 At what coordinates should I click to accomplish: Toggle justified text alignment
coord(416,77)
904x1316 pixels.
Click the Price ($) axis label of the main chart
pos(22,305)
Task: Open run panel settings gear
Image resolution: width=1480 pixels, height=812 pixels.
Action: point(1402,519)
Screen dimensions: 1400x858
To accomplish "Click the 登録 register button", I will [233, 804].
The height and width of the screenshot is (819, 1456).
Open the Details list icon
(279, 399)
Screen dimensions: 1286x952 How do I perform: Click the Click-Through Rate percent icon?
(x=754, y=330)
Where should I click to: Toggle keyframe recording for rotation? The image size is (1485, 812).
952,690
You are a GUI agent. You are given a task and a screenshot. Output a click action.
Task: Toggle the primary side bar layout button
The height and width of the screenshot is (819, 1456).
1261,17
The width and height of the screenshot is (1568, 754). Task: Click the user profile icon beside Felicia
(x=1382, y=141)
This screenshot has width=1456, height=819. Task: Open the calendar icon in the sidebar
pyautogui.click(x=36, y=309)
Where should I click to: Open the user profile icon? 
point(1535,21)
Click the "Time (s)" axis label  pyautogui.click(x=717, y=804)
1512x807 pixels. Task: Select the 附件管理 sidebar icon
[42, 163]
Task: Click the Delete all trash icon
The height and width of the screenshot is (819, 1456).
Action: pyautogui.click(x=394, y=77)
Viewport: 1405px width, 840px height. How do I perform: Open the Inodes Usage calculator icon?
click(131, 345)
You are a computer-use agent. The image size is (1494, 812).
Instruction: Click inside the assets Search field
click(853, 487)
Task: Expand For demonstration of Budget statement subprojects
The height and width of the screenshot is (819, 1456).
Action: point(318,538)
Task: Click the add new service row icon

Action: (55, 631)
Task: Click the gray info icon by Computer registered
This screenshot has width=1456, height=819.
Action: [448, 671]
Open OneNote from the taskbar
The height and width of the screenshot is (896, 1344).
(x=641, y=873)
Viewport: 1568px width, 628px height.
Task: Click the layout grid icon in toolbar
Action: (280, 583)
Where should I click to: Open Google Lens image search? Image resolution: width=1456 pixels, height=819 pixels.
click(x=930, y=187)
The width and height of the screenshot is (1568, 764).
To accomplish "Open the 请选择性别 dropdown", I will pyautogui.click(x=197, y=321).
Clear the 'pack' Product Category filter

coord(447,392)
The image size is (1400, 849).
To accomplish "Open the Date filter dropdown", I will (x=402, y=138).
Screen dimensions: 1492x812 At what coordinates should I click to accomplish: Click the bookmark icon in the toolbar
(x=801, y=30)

Task goal -
Write each entry out again, exactly as it reads above.

Solved exercise -
 At what coordinates should I click to accomplish: Toggle justified text alignment
coord(416,77)
904x1316 pixels.
Click the Price ($) axis label of the main chart
pos(22,305)
Task: Open run panel settings gear
Image resolution: width=1480 pixels, height=812 pixels.
Action: point(1402,519)
Screen dimensions: 1400x858
To accomplish "Click the 登録 register button", I will [233, 804].
The height and width of the screenshot is (819, 1456).
Open the Details list icon
(279, 399)
Screen dimensions: 1286x952 How do I perform: Click the Click-Through Rate percent icon?
(x=754, y=330)
Where should I click to: Toggle keyframe recording for rotation? The image size is (1485, 812).
952,690
You are a GUI agent. You are given a task and a screenshot. Output a click action.
Task: Toggle the primary side bar layout button
The height and width of the screenshot is (819, 1456).
1261,17
The width and height of the screenshot is (1568, 754). Task: Click the user profile icon beside Felicia
(x=1382, y=141)
This screenshot has width=1456, height=819. Task: Open the calendar icon in the sidebar
pyautogui.click(x=36, y=309)
Where should I click to: Open the user profile icon? 
point(1535,21)
Click the "Time (s)" axis label  pyautogui.click(x=717, y=804)
1512x807 pixels. Task: Select the 附件管理 sidebar icon
[42, 163]
Task: Click the Delete all trash icon
The height and width of the screenshot is (819, 1456).
Action: pyautogui.click(x=394, y=77)
Viewport: 1405px width, 840px height. How do I perform: Open the Inodes Usage calculator icon?
click(131, 345)
You are a computer-use agent. The image size is (1494, 812).
Instruction: Click inside the assets Search field
click(853, 487)
Task: Expand For demonstration of Budget statement subprojects
The height and width of the screenshot is (819, 1456).
Action: point(318,538)
Task: Click the add new service row icon

Action: (55, 631)
Task: Click the gray info icon by Computer registered
This screenshot has width=1456, height=819.
Action: [448, 671]
Open OneNote from the taskbar
The height and width of the screenshot is (896, 1344).
(x=641, y=873)
Viewport: 1568px width, 628px height.
Task: Click the layout grid icon in toolbar
Action: (280, 583)
Where should I click to: Open Google Lens image search? Image resolution: width=1456 pixels, height=819 pixels.
click(x=930, y=187)
The width and height of the screenshot is (1568, 764).
To accomplish "Open the 请选择性别 dropdown", I will pyautogui.click(x=197, y=321).
Clear the 'pack' Product Category filter

coord(447,392)
The image size is (1400, 849).
To accomplish "Open the Date filter dropdown", I will (x=402, y=138).
Screen dimensions: 1492x812 At what coordinates should I click to accomplish: Click the bookmark icon in the toolbar
(x=801, y=30)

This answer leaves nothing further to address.